SC Agrees To Hear Transgender Woman's Allegations Of Discrimination In Air India’s Cabin Crew Recruitment Drive

SC Agrees To Hear Transgender Woman

The Supreme Court on Monday agreed to hear a petition filed by a transgender woman who was refused a cabin crew position by national carrier Air India. The petitioner, Shanavi Ponnusamy has alleged that she was discriminated against owing to her sexual orientation and was hence, denied the post.

Shanavi completed her engineering from Dr. Aditanar College of Engineerings, Tamil Nadu, in 2010, and underwent a sex reassignment surgery to become a woman in April, 2014. She thereafter worked with Sutherland Global Services (airline sector) for over a year to gain experience in the field.

Shanavi then went on to work with Air India customer support (domestic and international) in Chennai, before applying for the post of female cabin crew for its Northern Region. However, much to her dismay, she was not short-listed for the post.

She has now alleged that she did not make the cut merely because she is a transgender woman and the vacancies in the cabin crew were earmarked only for women. She asserts that Air India’s rejection on the ground of her sexual orientation violates her Fundamental Rights guaranteed under Articles 14, 15, 16 and 21 of the Constitution of India.

“…the State cannot discriminate on the ground of gender, violating Articles 14 to 16 and 21 of the Constitution of India as the Constitution guarantees enjoyment of life by all citizens of this country with dignity, viewing these human rights in terms of human development. 

In view of the various provisions of law mentioned in the body of the petition coupled with the petitioner's fundamental rights of life and employment without discrimination, the respondents have faltered and acted illegally in rejecting the candidature of the petitioner for employment in Air India,” she explains.

In the petition filed through Advocate Praveen Swarup, Shanavi traces the constitutional rights of transgender people, and highlights several problems faced by them, submitting, “…the rule of law is supreme and everyone is equal in the eyes of law in India. Yet, the transgender community is in a constant battle as they have to fight oppression, abuse and discrimination from every part of the society, whether it’s their own family and friends or society at large. The life of transgender people is a daily battle as there is no acceptance anywhere and they are ostracised from the society and also ridiculed.”

She further contends that her grievance was not addressed despite her having written to the Prime Minister’s Officer. While her complaint was forwarded to the Office of the Ministry of Civil Aviation, the authorities closed her case with the observation that currently, the transgender category does not exist in the recruitment policy. She now demands that Air India be directed to consider her candidature for the post.
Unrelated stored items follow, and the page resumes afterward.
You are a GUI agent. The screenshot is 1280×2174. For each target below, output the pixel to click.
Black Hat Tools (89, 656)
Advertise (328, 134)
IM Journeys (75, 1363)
Petitioner trying to arm twist her way to the post as she didn’t qualify the exams: Air India

Air India has however denied all averments, seeking dismissal of the petition alleging that the same is a “gross abuse of the process of law”. 

In its counter-affidavit, Air India has further asserted that Shanavi has failed to demonstrate elements of discrimination and arbitration and that she is trying to “arm-twist” Air India into employing her. It, in fact, alleges that Shanavi was rejected only on the basis of merits, as she was unable to clear the interview fairly.

Air India submits that the task of conducting the Group Discussion (GD) & Personality Attitude Test (PAT) for the post was outsourced to an independent consulting agency called the Ashoka Institute of Hospitality and Tourism Management, Chanakyapuri. It then contends that Shanavi’s candidature was rejected as she had only secured 51 marks in the GD & PAT, as against the requirement of 55% marks in case of Scheduled Caste candidates.

“…it becomes evident that the Petitioner was/has been unable to qualify for the said post twice, due to her own inefficiency and is falsely blaming the answering Respondent for being discriminatory on account of her gender,” it therefore contends.

Air India finally submits that while it has “utmost regard and sympathy” for Shanavi, it has suffered “immense loss to its goodwill and reputation” due to the petition and it hence, reserves the right to sue her for damages.

Should be shown leniency in minimum qualifying marks: Shanavi

In response to Air India’s affidavit, Shanavi has relied on the response received from the Ministry of Civil Aviation, submitting, “…in the reply to the representation submitted by the petitioner herein to the Hon’ble Prime Minister of India which was forwarded to the Ministry of Civil Aviation, Government of India, the respondent adopted an entirely different and totally contradictory stand thereby stated that the reason for Non-selection that ‘presently transgender category does not exist in the recruitment policy and if this category is introduced anytime in future we will advertised vacancies accordingly. (sic)”

Besides, she contends that 55% has been prescribed as the qualifying marks for female candidates and that leniency should be shown to her. She further calls out Air India for outsourcing the GD & PAT, and asserts that the entire selection process has been rendered invalid as no specific instructions were laid down for transgender candidates separately.